EXTRAIT DU DOCUMENT —

#####

Le gwoka, c'est une culture, une musique, une tradition, c'est aussi sept rythmes, plusieurs variantes, une danse. Véritable identité de la Guadeloupe, le Gwoka est apparu au début du XVIIe en pleine période esclavagiste.Depuis, le Gwoka est devenu l'âme de la Guadeloupe. Pour comprendre le Gwoka il faut connaître la Guadeloupe, car l'histoire de l'île va de paire avec cette "musique" symbole de ce mélange des peuples.

Le Gwoka : Une culture, une tradition :

En Guadeloupe, on ne badine pas avec le Gwoka. Véritable identité de l'île, le Gwoka est en premier lieu une culture, une tradition. Né à une sombre période de l'histoire des guadeloupéens, le Gwoka fut importé par les esclaves africains. Né dans la douleur de ces êtres humains exploités, il est depuis représentatif de la société guadeloupéenne.

#####

PROBLÈMES À RÉSOUDRE —
1. Selon la première phrase de l'extrait sur le gwoka, qu'est-ce que le gwoka ? Donnez tout ce qu'elle énumère.
2. Comment traduire en anglais cette phrase de l'extrait sur le gwoka : « Né à une sombre période de l'histoire des guadeloupéens, le Gwoka fut importé par les esclaves africains. » ?
3. D'après l'extrait sur le gwoka, à quelle époque le Gwoka est-il apparu ?

DONNÉES FOURNIES —
#####

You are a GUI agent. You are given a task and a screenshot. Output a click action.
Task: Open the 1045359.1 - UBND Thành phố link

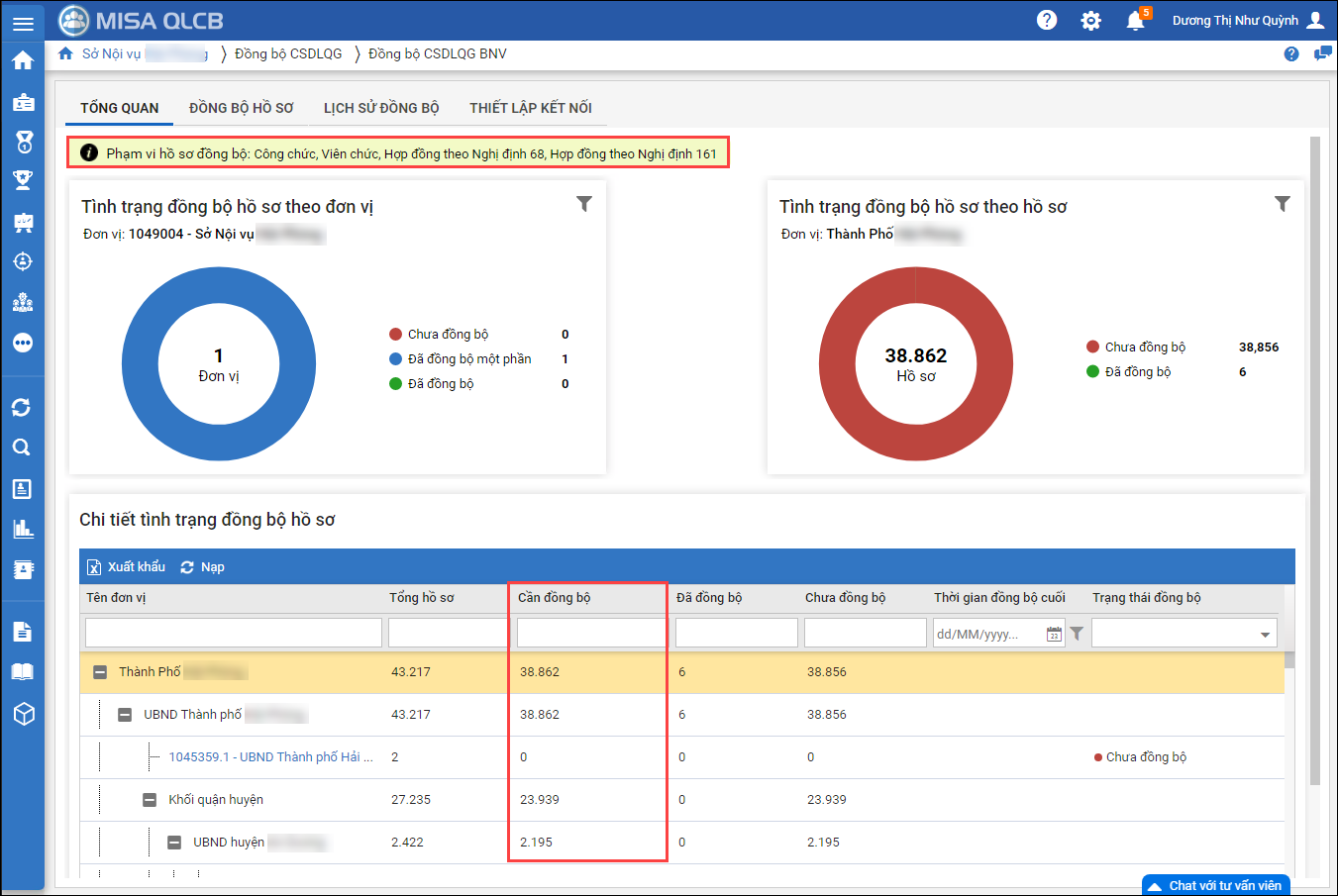pos(270,757)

#####

SOLUTIONS PROPOSÉES —
1. une culture, une musique, une tradition, sept rythmes, plusieurs variantes, une danse

2. Born during a dark period in the history of the people of Guadeloupe, Gwoka was brought over by African slaves.

3. Au début du XVIIe, en pleine période esclavagiste.